The paper, which has supported architecture through its awards scheme for the last 30 years, told the aj this week that it had decided not to proceed because of the money it has pumped into the creation of London's Millennium Bridge. The 370m long bridge, the first signs of which are appearing on its moorings in the Thames, has been designed by Foster and Partners and Sir Anthony Caro with engineer Chris Wise. It will stretch between the new Bankside Tate and St Paul's Steps and the newspaper says that it demonstrates its continued commitment to architecture.
'We're still supportive of the sector' insisted a spokeswoman for the paper, 'but we're not continuing the awards because of the bridge project we decided to support three or four years ago'.

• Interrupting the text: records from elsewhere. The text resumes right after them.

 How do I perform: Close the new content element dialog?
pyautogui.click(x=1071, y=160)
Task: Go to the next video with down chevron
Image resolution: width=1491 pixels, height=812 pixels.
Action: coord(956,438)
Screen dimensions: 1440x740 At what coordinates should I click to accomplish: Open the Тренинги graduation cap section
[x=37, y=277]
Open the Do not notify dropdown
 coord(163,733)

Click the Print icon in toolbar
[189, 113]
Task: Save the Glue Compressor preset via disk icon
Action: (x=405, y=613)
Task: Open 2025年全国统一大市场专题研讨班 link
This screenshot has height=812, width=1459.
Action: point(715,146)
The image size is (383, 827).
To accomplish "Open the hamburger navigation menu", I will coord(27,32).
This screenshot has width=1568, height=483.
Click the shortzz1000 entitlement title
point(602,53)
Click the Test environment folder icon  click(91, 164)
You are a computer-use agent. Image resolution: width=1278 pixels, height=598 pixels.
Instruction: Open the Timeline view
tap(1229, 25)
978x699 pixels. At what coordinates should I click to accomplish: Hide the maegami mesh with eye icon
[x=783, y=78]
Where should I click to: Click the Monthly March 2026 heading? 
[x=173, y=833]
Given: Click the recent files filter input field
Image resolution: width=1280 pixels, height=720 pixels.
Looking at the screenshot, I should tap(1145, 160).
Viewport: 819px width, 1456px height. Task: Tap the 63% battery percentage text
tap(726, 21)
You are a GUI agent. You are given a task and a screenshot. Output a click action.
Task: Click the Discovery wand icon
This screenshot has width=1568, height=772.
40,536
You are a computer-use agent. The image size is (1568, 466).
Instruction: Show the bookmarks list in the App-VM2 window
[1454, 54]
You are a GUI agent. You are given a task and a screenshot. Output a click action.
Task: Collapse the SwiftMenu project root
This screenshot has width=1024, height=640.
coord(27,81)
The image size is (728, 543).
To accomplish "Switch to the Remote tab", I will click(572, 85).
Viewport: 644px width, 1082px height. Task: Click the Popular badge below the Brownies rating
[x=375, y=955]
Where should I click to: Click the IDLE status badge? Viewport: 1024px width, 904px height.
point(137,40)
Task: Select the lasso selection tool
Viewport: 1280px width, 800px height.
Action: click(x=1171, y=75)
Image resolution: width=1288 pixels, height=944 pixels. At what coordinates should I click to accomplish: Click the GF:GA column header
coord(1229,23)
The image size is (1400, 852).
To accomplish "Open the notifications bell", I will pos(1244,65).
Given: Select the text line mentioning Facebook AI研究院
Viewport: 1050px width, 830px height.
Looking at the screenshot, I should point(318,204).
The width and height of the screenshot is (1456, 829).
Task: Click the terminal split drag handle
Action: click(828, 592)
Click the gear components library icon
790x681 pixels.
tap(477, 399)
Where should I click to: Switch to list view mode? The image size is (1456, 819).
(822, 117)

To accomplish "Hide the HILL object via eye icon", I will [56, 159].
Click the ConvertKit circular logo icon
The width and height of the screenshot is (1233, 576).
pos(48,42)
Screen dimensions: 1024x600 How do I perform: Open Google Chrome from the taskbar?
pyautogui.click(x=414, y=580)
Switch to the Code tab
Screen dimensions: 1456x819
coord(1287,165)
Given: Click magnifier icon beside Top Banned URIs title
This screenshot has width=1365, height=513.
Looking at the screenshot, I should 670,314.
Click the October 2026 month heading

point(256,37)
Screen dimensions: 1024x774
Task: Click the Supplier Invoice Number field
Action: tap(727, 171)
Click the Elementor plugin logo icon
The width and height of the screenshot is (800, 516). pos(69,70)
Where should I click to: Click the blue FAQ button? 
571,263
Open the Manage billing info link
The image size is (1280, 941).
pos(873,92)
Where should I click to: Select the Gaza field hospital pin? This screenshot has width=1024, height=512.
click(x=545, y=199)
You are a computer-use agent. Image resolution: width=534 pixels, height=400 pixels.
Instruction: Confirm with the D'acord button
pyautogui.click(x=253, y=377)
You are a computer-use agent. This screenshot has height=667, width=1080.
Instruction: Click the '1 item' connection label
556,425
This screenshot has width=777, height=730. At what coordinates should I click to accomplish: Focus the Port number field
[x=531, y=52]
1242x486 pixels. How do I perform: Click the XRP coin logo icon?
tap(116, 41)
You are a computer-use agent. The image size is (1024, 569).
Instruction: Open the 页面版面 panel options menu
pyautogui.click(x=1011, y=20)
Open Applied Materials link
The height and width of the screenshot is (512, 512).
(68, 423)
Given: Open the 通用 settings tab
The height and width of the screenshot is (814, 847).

The last awards took place in November 1997, when Chris Wilkinson triumphed with his Stratford Market depot for the Jubilee Line Extension. The scheme beat buildings by David Morley Architects, Nicholas Grimshaw and Partners, Future Systems and Mills Beaumont Leavey Channon. Jim Eyre of Chris Wilkinson Architects said, 'I think it's a great shame. In many ways it was the best award we had won. Out of about 38 awards that we received, we felt it was a very prestigious award. Most of the architects who have won it have gone on to greater things.'
The ft is not alone in shunning architectural awards however. The Commission for Architecture and the Built Environment is also to discontinue its awards scheme, begun in its previous incarnation as the Royal Fine Art Commission. The rfac ran a building of the year scheme in partnership with BSkyB. cabe's Francis Golding said this week it had no plans for awards, but that if it was to consider a programme in the future, they would be awards 'with a difference', such as for completed buildings by architects under 45.